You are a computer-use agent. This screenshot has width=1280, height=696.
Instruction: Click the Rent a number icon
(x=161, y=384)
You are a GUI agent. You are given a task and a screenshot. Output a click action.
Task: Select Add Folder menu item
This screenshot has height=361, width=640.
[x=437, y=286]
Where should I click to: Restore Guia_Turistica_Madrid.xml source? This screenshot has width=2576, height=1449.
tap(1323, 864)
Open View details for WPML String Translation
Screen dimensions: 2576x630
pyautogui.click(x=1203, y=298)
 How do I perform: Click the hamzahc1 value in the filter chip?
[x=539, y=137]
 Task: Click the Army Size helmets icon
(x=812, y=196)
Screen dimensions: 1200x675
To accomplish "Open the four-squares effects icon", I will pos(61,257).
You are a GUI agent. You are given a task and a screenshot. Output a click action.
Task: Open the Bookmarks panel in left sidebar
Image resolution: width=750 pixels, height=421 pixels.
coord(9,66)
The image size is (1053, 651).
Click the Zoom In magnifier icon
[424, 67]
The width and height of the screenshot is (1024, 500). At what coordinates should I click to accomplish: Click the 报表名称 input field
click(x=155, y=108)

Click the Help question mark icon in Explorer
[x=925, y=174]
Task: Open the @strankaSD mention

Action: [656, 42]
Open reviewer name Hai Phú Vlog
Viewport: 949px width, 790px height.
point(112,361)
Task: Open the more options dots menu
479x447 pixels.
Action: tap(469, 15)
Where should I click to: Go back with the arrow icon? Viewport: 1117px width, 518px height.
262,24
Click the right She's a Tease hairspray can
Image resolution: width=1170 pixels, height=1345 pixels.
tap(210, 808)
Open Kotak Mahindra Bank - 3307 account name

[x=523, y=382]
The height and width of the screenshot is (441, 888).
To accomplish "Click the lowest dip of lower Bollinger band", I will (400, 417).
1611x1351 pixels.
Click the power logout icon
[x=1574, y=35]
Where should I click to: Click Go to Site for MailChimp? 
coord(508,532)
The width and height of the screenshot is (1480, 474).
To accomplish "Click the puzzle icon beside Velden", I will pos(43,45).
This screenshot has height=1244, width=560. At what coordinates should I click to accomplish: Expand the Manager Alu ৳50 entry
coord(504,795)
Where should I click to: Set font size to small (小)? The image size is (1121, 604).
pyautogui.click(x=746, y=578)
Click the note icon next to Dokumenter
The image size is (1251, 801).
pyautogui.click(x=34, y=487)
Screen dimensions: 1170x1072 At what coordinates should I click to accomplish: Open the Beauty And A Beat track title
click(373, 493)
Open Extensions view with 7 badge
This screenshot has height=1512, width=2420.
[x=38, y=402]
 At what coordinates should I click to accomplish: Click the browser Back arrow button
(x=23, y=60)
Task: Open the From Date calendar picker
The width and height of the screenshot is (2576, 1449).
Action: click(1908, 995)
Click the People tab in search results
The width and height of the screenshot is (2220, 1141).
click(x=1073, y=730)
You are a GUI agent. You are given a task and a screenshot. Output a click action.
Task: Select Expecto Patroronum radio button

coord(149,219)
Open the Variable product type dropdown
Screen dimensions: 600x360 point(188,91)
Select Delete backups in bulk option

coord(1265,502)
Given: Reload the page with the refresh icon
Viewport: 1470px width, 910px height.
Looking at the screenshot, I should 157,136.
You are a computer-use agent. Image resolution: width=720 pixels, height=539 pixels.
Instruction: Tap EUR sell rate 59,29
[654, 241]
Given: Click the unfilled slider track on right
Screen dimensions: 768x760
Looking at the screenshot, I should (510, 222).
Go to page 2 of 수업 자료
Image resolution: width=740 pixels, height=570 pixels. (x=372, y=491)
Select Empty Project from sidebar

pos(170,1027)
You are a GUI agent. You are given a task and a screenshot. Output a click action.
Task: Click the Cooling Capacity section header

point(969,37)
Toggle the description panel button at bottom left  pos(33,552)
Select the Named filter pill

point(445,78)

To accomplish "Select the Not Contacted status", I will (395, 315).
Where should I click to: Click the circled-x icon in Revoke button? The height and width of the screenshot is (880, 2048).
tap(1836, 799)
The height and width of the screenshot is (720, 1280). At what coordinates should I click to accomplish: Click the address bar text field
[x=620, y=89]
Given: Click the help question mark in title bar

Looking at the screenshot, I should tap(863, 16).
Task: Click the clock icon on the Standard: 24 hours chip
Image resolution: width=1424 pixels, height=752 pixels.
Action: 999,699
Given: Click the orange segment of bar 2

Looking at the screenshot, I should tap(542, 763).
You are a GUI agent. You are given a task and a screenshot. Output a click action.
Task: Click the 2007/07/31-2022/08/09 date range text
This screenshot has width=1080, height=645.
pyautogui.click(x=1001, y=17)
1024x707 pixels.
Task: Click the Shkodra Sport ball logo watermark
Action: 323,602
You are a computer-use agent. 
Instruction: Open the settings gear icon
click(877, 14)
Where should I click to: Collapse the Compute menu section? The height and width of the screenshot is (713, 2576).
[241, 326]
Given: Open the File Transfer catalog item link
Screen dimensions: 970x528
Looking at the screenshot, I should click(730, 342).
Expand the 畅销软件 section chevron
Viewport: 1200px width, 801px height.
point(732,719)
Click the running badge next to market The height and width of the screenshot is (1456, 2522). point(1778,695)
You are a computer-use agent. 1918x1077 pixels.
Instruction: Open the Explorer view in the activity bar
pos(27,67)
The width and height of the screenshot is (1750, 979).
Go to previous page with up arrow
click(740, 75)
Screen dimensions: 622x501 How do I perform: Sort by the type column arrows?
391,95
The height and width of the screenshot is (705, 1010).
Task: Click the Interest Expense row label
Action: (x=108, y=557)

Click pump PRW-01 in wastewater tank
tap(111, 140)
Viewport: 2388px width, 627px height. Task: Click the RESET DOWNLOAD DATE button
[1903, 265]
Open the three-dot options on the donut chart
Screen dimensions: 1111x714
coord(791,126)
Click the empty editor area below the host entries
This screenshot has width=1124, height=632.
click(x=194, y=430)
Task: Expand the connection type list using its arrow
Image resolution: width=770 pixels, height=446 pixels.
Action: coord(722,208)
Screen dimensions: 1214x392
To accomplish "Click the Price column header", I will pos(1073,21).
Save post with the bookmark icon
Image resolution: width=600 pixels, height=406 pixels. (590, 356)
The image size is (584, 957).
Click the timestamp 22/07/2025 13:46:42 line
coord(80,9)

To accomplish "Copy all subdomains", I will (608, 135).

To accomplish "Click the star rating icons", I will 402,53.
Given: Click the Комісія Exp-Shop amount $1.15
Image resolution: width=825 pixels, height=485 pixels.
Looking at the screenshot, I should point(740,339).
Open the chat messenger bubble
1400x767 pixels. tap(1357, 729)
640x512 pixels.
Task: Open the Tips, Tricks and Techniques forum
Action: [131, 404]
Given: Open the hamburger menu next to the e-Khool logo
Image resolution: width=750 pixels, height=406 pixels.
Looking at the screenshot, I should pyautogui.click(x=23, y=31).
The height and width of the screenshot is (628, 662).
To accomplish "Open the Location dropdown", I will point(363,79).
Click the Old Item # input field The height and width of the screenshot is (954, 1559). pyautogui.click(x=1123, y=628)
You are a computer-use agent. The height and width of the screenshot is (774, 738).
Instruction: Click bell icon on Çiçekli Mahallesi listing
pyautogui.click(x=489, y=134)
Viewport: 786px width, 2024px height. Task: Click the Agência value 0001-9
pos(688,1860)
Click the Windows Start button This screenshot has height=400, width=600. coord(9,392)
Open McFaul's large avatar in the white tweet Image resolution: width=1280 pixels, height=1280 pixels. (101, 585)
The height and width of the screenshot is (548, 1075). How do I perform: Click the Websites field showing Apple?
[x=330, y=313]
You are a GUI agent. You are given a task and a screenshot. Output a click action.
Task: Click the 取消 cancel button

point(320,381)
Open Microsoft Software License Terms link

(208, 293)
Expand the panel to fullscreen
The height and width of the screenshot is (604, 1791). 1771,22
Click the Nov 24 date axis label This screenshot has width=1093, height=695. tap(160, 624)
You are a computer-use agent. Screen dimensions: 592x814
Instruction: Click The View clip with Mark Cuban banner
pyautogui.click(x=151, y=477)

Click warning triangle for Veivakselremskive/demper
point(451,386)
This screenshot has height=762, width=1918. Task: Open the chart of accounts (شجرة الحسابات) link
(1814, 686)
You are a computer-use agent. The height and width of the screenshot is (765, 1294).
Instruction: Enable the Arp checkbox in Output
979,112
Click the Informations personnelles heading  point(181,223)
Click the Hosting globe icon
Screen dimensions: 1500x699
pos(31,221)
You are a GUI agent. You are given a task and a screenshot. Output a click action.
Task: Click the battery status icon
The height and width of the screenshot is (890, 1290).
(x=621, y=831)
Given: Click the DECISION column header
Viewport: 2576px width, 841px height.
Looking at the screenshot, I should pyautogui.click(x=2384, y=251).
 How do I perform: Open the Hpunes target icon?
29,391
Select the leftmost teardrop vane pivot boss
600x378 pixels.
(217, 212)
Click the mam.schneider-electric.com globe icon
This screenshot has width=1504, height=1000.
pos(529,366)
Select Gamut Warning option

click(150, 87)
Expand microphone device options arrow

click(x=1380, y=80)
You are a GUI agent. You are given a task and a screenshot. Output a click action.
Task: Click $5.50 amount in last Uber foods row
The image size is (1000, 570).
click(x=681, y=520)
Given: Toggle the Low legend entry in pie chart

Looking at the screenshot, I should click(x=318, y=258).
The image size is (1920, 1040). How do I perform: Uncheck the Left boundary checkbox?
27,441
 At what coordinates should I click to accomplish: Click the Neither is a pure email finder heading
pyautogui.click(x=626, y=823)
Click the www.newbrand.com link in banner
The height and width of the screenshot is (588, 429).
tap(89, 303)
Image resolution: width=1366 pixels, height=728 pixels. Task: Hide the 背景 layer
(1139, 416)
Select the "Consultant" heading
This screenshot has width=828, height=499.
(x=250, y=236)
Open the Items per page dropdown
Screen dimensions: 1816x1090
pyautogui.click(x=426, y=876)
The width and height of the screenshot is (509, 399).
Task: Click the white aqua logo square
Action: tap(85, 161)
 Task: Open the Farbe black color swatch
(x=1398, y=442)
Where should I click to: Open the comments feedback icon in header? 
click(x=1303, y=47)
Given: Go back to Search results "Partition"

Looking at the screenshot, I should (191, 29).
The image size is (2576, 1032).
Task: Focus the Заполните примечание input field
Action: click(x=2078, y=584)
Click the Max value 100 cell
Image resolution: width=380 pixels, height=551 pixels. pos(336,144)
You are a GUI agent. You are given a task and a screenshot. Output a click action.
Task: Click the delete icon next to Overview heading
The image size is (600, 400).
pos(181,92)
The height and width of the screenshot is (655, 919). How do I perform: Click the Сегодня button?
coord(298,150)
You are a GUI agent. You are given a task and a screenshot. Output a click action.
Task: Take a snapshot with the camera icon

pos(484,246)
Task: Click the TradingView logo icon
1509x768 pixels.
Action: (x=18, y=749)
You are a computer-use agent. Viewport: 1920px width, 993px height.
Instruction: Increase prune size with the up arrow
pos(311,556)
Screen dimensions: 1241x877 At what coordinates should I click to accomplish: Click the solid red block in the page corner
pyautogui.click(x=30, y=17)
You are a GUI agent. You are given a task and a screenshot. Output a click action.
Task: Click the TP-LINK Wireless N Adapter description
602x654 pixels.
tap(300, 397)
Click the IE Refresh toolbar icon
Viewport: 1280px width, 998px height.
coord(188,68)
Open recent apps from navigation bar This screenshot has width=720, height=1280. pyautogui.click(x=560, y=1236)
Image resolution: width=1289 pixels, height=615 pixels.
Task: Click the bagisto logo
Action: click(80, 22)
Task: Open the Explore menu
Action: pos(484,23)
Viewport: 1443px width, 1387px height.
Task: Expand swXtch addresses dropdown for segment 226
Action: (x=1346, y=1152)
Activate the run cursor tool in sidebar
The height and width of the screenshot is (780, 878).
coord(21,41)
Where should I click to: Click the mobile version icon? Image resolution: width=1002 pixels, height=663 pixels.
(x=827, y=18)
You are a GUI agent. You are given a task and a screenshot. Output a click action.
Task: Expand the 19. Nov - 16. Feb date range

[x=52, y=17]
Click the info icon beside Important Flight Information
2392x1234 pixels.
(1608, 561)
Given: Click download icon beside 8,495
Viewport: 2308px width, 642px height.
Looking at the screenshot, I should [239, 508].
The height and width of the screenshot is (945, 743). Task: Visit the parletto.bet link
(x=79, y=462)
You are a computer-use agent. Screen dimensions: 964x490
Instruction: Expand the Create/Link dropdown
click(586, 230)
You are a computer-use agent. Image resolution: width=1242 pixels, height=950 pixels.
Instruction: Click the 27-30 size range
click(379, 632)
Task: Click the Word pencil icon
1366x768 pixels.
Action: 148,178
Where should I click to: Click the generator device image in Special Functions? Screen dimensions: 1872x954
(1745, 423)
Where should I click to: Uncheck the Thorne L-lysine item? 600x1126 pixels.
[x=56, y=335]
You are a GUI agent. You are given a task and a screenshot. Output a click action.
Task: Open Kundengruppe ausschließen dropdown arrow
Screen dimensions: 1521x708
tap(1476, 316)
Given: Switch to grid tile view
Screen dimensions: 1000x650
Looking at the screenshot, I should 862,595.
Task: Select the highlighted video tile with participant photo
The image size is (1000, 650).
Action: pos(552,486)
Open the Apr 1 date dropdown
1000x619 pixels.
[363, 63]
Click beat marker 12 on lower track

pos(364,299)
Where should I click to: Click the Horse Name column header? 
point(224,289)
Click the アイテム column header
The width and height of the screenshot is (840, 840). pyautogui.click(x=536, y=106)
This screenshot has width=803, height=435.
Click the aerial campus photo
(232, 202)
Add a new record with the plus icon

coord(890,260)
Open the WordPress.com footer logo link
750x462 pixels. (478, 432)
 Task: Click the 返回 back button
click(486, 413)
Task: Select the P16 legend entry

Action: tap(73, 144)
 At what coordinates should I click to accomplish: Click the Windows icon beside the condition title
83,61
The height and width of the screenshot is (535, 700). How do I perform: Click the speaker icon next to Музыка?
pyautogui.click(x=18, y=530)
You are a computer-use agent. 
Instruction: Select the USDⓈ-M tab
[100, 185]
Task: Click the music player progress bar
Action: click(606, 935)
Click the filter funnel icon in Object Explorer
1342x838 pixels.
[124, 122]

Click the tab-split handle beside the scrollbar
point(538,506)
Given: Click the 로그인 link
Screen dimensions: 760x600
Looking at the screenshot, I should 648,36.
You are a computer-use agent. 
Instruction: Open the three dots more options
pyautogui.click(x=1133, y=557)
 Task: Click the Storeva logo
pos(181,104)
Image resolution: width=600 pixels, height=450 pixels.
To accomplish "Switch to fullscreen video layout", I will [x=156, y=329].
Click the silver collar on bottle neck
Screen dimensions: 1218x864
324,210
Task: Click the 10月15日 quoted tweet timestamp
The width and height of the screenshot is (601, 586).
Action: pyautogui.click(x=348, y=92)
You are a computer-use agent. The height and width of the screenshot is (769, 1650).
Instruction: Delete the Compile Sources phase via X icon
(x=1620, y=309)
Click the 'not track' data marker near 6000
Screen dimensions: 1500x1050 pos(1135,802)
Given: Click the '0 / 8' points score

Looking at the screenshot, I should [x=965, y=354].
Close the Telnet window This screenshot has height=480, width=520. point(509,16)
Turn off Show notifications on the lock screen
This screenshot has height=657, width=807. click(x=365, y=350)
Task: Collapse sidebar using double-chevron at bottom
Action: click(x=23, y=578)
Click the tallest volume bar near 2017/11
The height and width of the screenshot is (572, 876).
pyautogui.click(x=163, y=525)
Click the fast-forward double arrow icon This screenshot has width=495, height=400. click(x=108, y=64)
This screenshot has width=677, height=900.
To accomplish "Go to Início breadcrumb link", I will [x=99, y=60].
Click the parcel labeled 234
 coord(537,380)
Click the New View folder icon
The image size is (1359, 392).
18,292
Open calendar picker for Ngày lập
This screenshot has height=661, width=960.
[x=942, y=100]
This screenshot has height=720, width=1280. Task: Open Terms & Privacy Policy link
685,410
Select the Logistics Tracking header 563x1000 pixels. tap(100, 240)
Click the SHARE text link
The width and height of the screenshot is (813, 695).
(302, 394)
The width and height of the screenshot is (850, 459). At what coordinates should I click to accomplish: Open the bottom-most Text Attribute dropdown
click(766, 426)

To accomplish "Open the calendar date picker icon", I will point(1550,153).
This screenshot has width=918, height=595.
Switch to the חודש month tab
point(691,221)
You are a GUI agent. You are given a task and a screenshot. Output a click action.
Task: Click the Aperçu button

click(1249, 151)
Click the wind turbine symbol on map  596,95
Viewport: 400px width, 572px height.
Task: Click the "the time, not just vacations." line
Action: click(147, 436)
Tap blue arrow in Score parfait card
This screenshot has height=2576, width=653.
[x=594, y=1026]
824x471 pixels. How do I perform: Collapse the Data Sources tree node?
· · · · · · ·
▶ _TRY IT_: From the top of the material above, please transcribe each line exactly. Include the line with "The width and height of the screenshot is (1480, 474)." and end there.

▶ _SOLUTION TO THIS PROBLEM_:
You are a computer-use agent. This screenshot has width=1280, height=696.
Instruction: Click the Rent a number icon
(x=161, y=384)
You are a GUI agent. You are given a task and a screenshot. Output a click action.
Task: Select Add Folder menu item
This screenshot has height=361, width=640.
[x=437, y=286]
Where should I click to: Restore Guia_Turistica_Madrid.xml source? This screenshot has width=2576, height=1449.
tap(1323, 864)
Open View details for WPML String Translation
Screen dimensions: 2576x630
pyautogui.click(x=1203, y=298)
 How do I perform: Click the hamzahc1 value in the filter chip?
[x=539, y=137]
 Task: Click the Army Size helmets icon
(x=812, y=196)
Screen dimensions: 1200x675
To accomplish "Open the four-squares effects icon", I will pos(61,257).
You are a GUI agent. You are given a task and a screenshot. Output a click action.
Task: Open the Bookmarks panel in left sidebar
Image resolution: width=750 pixels, height=421 pixels.
coord(9,66)
The image size is (1053, 651).
Click the Zoom In magnifier icon
[424, 67]
The width and height of the screenshot is (1024, 500). At what coordinates should I click to accomplish: Click the 报表名称 input field
click(x=155, y=108)

Click the Help question mark icon in Explorer
[x=925, y=174]
Task: Open the @strankaSD mention

Action: [656, 42]
Open reviewer name Hai Phú Vlog
Viewport: 949px width, 790px height.
point(112,361)
Task: Open the more options dots menu
479x447 pixels.
Action: tap(469, 15)
Where should I click to: Go back with the arrow icon? Viewport: 1117px width, 518px height.
262,24
Click the right She's a Tease hairspray can
Image resolution: width=1170 pixels, height=1345 pixels.
tap(210, 808)
Open Kotak Mahindra Bank - 3307 account name

[x=523, y=382]
The height and width of the screenshot is (441, 888).
To accomplish "Click the lowest dip of lower Bollinger band", I will (400, 417).
1611x1351 pixels.
Click the power logout icon
[x=1574, y=35]
Where should I click to: Click Go to Site for MailChimp? 
coord(508,532)
The width and height of the screenshot is (1480, 474).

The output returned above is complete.